Wycinka dębów na zabytkowym grodzisku średniowiecznym w Komorznie odbiła się w ostatnich dniach głośnym echem. XII-wieczne grodzisko to dawne włości Frankenbergów, potężnego rodu pochodzącego z Frankonii.
Rycerze z tego rodu brali udział w wyprawach krzyżowych. Hartmann von Vrankenberch był rycerzem Świętego Grobu w Jerozolimie.
Po upadku założonego przez krzyżowców Królestwa Jerozolimskiego Frankenbergowie przybyli na Śląsk. Region był wówczas bardzo słabo zaludniony. Książęta śląscy z otwartymi rękami witali niemieckich osadników, oferując im nawet 30-letnią wolniznę (zwolnienie z danin, czyli ówczesne ulgi podatkowe).
W taki sposób Frankenbergowie trafili m.in. do Rożnowa i Komorzna.
- Komorzno było wówczas nadgranicznym grodem, granicę wyznaczała rzeka Pratwa, nad którą Frankenbergowie założyli grodzisko, którego pozostałości zachowały się do dzisiaj - mówi Adam Ulbrych, społeczny opiekun zabytków z Komorzna. Wioska przez kilkaset lat należała do Frankenbergów.
Jednym z najbardziej znamienitych przedstawicielem tego rodu był Konrad Frankenberg (ok. 1370 -1418 ). Był on rycerzem króla Władysława Jagiełły. Należał do wąskiego grona najważniejszych dostojników w Królestwie Polskim. Jego żoną była Anna Balicka, siostrzenica Zbigniewa Oleśnickiego, późniejszego biskupa krakowskiego, kardynała i wpływowego doradcy Władysława Jagiełły.
Konrad Frankenberg był wysyłany przez króla Jagiełłę jako poseł do Krzyżaków.
Później był pełnomocnikiem króla na Żmudzi, a następnie został mianowany starostą w Krzemieńcu na Podolu. Jego zadaniem było tam pilnowanie wielkiego księcia litewskiego Świdrygiełły, brata króla Jagiełły uwięzionego za spiskowanie z Krzyżakami.

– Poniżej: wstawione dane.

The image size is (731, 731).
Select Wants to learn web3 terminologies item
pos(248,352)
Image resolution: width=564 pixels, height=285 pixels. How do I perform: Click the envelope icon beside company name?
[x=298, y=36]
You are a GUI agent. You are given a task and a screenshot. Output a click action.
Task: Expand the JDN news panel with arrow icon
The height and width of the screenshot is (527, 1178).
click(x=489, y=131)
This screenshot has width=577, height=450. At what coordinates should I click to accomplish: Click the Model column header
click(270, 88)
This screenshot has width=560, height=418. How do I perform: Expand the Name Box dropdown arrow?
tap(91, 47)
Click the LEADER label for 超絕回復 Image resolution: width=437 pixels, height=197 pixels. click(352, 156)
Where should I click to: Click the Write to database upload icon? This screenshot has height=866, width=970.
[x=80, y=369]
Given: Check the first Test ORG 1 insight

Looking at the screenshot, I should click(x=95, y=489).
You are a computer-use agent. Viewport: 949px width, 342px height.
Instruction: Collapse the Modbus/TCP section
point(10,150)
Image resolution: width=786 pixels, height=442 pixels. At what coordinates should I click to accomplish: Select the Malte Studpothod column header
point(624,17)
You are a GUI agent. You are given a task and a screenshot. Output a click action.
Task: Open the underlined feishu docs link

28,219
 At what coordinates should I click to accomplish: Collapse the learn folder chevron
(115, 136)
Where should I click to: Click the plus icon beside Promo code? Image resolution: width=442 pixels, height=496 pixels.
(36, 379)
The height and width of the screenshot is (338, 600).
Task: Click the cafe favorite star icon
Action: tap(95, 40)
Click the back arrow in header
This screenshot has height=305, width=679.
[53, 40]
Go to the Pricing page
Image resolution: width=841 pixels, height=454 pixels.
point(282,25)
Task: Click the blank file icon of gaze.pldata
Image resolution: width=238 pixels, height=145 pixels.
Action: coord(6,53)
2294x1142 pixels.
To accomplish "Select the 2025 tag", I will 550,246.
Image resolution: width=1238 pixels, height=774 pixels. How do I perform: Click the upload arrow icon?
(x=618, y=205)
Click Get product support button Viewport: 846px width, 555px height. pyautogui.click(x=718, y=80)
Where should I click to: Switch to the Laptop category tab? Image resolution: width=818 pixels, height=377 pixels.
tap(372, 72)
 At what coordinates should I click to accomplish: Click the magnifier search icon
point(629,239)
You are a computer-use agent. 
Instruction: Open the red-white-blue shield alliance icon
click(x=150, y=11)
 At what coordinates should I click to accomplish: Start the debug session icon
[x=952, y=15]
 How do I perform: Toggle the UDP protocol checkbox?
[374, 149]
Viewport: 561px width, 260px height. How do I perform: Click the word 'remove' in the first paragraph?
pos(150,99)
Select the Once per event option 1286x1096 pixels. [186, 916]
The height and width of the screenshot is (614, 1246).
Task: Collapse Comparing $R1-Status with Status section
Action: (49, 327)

Konrad Frankenberg nie był surowym strażnikiem, z więźniem obchodził się - jak zanotowali kronikarze - „bardzo przyzwoicie i z łagodnością”. Pozwalał Świdrygielle przyjmować gości. To doprowadziło do zguby rycerza z Komorzna.
W odwiedziny do litewskiego księcia przybyli w 1418 roku Daszko Ostrogski i Aleksander Nos. Starosta Frankenberg nie tylko pozwolił im odwiedzać Świdrygiełłę, ale także przyjął ich w poczet rycerstwa zamkowego.
Tymczasem dwaj Litwini przybyli do Krzemieńca, aby zorganizować ucieczkę wielkiego księcia litewskiego. 24 marca, w Niedzielę Wielkanocną, wraz z kilkoma pomocnikami otworzyli bramę i spuścili most zwodzony. Zabili żołnierzy pełniących wartę i uwolnili z więzienia Świdrygiełłę.
Na miejsce przybiegł zaalarmowany Konrad Frankenberg z mieczem w dłoni. Jak zanotował kronikarz: „uderzył śmiało na zdrajców, jednak oskoczony, poległ z orężem w ręku”.
Książę Świdrygiełło po dziewięciu latach w niewoli odzyskać wolność.
Była to kolejna z całej serii zdrad Świdrygiełły. Król Władysław Jagiełło kolejny raz okazał się bardzo wyrozumiały. Nie tylko wybaczył mu , ale do tego mianował starostą w Opocznie, a po pogodzeniu się z wielkim księciem litewskim Witoldem Świdrygiełło został księciem Siewierszczyzny i Czernichowszczyzny.
Konrad Frankenberg zginął, ale jego ród nadal rósł w siłę. Ród Frankenberg-Proschlitz posiadał liczne majątki na ziemi kluczborskiej, m.in. Proślice, Rożnów, Komorzno, Krzywiczyny, Miechowa, Jakubowice, Roszkowice, Smardy Dolne, Wierzbica, Ciecierzyn, Nasale, Paruszowice i wiele innych.
Ród Frankenberg-Proschlitz był właścicielem majątków na ziemi kluczborskiej do początku XVIII wieku. W 1716roku Frankenbergowie sprzedali posiadłość Danielowi von Kottulinskiemu.
Ostatnim właścicielem Proślic był Joachim Ernest Frankenberg( 1656-1725 ), który w 1718 roku sprzedał majątek hrabiemu Janowi Adamowi von Grutschreiberowi.